→ EXTRAIT DU DOCUMENT
========

Accueilli sous les applaudissements des médias conquis, il est pourtant questionné par un journaliste sur la présence d'artistes accusés de violences sexistes et sexuelles dans plusieurs enquêtes journalistiques, notamment celle de Mediapart parue en 2021. «Est-ce que le Hellfest compte faire quelque chose de concret dans le futur tel qu'arrêter d'inviter, rémunérer et promouvoir des artistes problématiques accusés –voire pour certains condamnés– d'agressions sexuelles et autres?»

 

Le journaliste évoque également la venue de plusieurs formations accusées d'être liées à des mouvances néonazies ou ouvertement racistes. La réponse du directeur est sans détour. «Je sais qu'il peut y avoir parfois dans nos choix de programmation un certain nombre d'artistes ou de personnalités qui ne sont pas approuvés par tout le monde. Et je le comprends bien évidemment. Encore une fois, et nous gardons notre ligne depuis le début, elle est claire et limpide: nous n'avons pas à juger les gens qui n'ont pas pour l'instant eu de condamnation. À partir du moment où un artiste, une personnalité, a le droit de faire un concert, on continue de s'autoriser à le faire.» Et de rappeler que les groupes mentionnés n'ont pas été condamnés. «Nous tenons à garder notre position d'à-côté et à ne pas prendre position sur ce genre de choses.» Clair et limpide.

========

Éléments listés dans un jeu de données
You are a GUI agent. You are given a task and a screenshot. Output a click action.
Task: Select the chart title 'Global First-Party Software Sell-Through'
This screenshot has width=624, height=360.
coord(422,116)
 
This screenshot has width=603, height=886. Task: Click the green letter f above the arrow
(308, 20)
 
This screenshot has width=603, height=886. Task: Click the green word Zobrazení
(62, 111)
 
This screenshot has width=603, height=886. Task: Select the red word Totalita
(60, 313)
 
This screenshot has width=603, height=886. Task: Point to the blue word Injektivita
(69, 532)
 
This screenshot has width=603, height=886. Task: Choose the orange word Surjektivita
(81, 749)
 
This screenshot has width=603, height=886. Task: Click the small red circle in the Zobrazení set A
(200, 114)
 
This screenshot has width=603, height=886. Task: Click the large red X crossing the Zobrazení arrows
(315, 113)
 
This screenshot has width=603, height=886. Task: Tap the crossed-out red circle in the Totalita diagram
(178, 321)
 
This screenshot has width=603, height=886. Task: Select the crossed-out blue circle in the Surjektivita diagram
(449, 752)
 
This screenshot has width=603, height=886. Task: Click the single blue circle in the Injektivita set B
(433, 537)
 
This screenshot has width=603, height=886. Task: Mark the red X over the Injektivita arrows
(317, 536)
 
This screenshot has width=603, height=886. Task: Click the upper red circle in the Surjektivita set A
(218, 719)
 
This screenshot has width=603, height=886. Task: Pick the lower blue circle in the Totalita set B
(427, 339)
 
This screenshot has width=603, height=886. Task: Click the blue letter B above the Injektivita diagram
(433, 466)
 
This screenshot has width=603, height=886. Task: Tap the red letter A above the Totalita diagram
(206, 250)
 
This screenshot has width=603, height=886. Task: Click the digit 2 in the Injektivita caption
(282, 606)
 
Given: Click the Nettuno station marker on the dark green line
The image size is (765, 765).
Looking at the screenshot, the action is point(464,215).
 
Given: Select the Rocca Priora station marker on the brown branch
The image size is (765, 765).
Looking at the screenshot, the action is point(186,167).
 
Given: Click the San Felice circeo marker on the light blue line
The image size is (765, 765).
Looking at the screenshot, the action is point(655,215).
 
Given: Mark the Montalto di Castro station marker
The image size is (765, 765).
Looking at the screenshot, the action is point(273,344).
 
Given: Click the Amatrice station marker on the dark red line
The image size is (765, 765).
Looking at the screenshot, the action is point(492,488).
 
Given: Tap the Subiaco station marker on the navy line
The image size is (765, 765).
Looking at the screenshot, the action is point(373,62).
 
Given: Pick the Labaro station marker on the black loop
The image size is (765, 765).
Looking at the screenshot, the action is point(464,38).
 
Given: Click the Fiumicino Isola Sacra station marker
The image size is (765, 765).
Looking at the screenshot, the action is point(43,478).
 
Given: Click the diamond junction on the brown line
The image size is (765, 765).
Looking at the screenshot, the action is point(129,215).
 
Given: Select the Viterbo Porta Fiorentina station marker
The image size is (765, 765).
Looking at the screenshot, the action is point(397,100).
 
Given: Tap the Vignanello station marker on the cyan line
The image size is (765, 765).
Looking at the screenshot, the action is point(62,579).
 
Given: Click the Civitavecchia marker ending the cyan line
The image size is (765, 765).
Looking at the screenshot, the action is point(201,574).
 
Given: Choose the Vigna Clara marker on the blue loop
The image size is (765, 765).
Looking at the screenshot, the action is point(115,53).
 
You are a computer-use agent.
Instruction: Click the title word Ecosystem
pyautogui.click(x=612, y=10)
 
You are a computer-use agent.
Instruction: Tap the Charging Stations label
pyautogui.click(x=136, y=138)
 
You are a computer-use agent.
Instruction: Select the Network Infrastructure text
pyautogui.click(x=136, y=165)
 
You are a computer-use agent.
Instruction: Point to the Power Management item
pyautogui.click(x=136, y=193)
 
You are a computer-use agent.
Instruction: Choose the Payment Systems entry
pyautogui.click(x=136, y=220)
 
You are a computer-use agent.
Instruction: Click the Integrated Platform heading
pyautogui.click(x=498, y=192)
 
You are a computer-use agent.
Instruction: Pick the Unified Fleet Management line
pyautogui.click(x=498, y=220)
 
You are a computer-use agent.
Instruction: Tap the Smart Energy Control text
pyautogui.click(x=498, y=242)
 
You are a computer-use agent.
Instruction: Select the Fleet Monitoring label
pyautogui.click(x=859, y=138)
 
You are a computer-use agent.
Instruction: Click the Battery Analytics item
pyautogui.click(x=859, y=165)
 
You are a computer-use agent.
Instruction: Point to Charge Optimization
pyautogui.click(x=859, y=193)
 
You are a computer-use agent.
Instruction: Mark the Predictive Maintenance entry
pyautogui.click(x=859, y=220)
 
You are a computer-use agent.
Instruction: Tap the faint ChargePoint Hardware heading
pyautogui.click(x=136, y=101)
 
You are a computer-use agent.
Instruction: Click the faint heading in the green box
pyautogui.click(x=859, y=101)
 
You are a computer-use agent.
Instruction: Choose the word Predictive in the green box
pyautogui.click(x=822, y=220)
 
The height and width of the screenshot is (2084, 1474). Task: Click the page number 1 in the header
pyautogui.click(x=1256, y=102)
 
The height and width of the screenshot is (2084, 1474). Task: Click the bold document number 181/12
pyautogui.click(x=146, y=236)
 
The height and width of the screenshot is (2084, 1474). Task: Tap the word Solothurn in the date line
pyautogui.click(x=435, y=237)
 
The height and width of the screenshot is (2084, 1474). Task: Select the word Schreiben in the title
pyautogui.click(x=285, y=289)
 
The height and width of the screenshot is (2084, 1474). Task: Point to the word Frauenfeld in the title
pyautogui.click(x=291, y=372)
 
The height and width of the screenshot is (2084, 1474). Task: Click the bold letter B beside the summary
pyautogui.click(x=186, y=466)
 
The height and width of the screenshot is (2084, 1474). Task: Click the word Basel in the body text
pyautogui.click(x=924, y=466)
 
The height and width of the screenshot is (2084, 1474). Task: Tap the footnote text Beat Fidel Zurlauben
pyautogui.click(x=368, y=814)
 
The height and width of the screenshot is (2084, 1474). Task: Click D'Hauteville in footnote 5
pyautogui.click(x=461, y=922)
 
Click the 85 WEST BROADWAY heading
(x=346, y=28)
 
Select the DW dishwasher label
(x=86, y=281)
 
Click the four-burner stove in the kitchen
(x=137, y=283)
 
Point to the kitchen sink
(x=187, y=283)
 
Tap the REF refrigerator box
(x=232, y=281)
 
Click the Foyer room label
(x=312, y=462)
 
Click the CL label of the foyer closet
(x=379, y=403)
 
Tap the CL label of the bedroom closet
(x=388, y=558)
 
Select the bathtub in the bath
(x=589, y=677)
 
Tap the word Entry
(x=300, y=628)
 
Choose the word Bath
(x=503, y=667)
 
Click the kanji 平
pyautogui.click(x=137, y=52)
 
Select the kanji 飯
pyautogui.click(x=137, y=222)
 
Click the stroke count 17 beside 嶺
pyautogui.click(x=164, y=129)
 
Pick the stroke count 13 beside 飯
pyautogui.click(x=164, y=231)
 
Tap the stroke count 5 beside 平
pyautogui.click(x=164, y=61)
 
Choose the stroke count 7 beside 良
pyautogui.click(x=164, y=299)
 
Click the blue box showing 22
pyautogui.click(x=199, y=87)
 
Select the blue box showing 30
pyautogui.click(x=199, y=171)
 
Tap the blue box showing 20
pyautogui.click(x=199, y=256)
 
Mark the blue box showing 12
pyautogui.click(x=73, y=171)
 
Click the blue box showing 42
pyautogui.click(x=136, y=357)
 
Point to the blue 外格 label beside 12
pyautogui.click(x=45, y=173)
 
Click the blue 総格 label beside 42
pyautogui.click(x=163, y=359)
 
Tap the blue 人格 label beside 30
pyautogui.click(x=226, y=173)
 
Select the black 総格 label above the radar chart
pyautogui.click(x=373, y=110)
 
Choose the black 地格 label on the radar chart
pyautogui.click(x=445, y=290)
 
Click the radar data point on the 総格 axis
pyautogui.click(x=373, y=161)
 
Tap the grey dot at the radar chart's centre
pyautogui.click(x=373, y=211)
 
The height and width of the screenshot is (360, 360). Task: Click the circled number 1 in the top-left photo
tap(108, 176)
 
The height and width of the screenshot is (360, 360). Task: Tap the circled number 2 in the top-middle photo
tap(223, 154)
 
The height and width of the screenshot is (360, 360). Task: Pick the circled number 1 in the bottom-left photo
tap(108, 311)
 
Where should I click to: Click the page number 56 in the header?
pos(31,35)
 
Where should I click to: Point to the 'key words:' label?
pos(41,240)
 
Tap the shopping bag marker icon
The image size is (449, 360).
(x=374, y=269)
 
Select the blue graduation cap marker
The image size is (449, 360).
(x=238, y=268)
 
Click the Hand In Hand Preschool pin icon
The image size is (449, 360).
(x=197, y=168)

========

→ CONSIGNES
1 > Dans l'extrait sur le Hellfest, relevez les actions que le journaliste demande au festival d'arrêter envers les artistes mis en cause.
2 > Donnez la suite de l'extrait sur le Hellfest, en reprenant juste après « Clair et limpide. »

→ RÉSULTATS DANS L'ORDRE
1 > Inviter, rémunérer, promouvoir.

2 >
Sous le plan com', le vide

Mais ne pas prendre position, n'est-ce pas déjà prendre position? Certes, le Hellfest a largement communiqué sur la Hellwatch, cette brigade d'une soixantaine de bénévoles disséminée au milieu de la foule, chargée de faire de la prévention sur les violences sexistes et sexuelles sur le site.

Brut en a fait un reportage, Ouest-France un décryptage, même si les personnes envoyées dans les maraudes n'ont pas été formées à proprement dit. En fait, le Hellfest, à défaut de parvenir à collaborer avec des structures spécialisées dans ces questions et ces pratiques en milieu festif, a décidé de faire les choses à sa sauce et de communiquer largement dessus.

Depuis plusieurs mois, le festival était en effet en lien avec l'association Les Catherinettes, spécialisée dans ces sujets sensibles et présent sur plusieurs événements cette année, tels que Les Trans Musicales de Rennes, Au Foin de la Rue, Les 3 Élephants, Les Nuits Secrètes ou encore Dub Camp Festival. Pourtant, l'association a préféré jeter l'éponge et se retirer du Hellfest.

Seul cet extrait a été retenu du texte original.